Type of presentation: Poster

MS-6-P-2374 Folding Structures of Polypeptide Chains in Silk

Schaper A. K.¹, Ogawa T.², Yoshioka T.³, Kameda T.⁴

¹Philipps University of Marburg, Marburg, Germany , ²Institute for Chemical Research, Kyoto University, Uji, Japan, ³Toyota Technological Institute, Nagoya, Japan , ⁴National Institute of Agrobiological Sciences,Tsukuba, Japan

schaper@staff.uni-marburg.de

Fibrous structures represent a basic construction principle in nature and are of interest in research aimed at the development of advanced materials for biomimetic and other applications. The amino acid sequences and the environment determine the ability of a peptide chain to fold in a particular manner and assemble into a complex protein. This talk presents an overview of the structural organization in fibers and films of natural and regenerated silk as revealed by 200-400 kV electron microscopy and diffraction under cryo-protection.
The high mechanical stability of silk is provided by stiff nano-sized crystallites acting as reinforcing elements within an oriented fiber network [1], helical chain conformations, e.g., 31 helices, are responsible for the elastic and contractional behavior. The β-structure of spidroin from spiders is formed by peptide chains with dominating alanine groups in a pleated-sheet arrangement. Silkworm fibroin differs in its contributing amino acids through the replacement of parts of alanine repeats by glycine resulting in additional small and poor crystals and an increased number of random molecules. The silk-I phase and metastable hydrogen-bonded linker regions control the amazing reversible contraction behavior. Increasing the degree of silk-II β-crystallinity induces dramatic changes which cause irreversible supercontraction due to lamellar overgrowth of pre-existing β-crystals.
Silk from ants, wasps, bees and hornets exemplify a different fiber type that is dominated by α-helices in a coiled coil superstructure (Fig. 1) [2]. Characteristic diffraction features are the sharp reflection arc on the meridian, belonging to the 5.1 Å spacing of one turn of the α-helix, and the broad equatorial maximum related to a spacing of ~9 Å (Fig. 2a). The pitch of the supercoil of 172 Å gathered from the off-equatorial diffraction intensity distribution as well as from the orders of meridional scattering fits well into the range predicted for four-stranded coiled coils. Only a minor component forms pleated β-sheet structures (Fig. 2b).
[1] Schaper, A.K., Yoshioka, T., Kawahara, Y.: Fascinating silk - electrospinning, contraction and diffraction experiments. Imaging & Microscopy 14, 25-27 (2012).
[2] Kameda, T., Nemoto, T., Ogawa, T., Tosaka, M., Kurata, H., Schaper, A.K.: Evidence of α-helical coiled coils and β-sheets in hornet silk. J. Struct. Biol. 185, 303-308 (2014).

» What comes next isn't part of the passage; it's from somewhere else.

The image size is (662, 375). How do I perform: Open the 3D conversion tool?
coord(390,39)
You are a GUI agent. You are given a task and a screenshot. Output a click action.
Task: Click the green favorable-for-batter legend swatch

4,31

T.K. acknowledges support by JSPS grant no. 24580086, A.K.S. is grateful for JSPS/DAAD fellowships.

Fig. 1: Cocoon silk wowen by larvae of the giant hornet Vespa mandarinia japonica and model of the four-stranded coiled-coil structure.	Fig. 2: ED pattern of V. mandarinia cocoon silk showing typical features of an α-helical coiled-coil structure.
Fig. 3: ED pattern of the crystalline β-sheet component within V. mandarinia cocoon silk.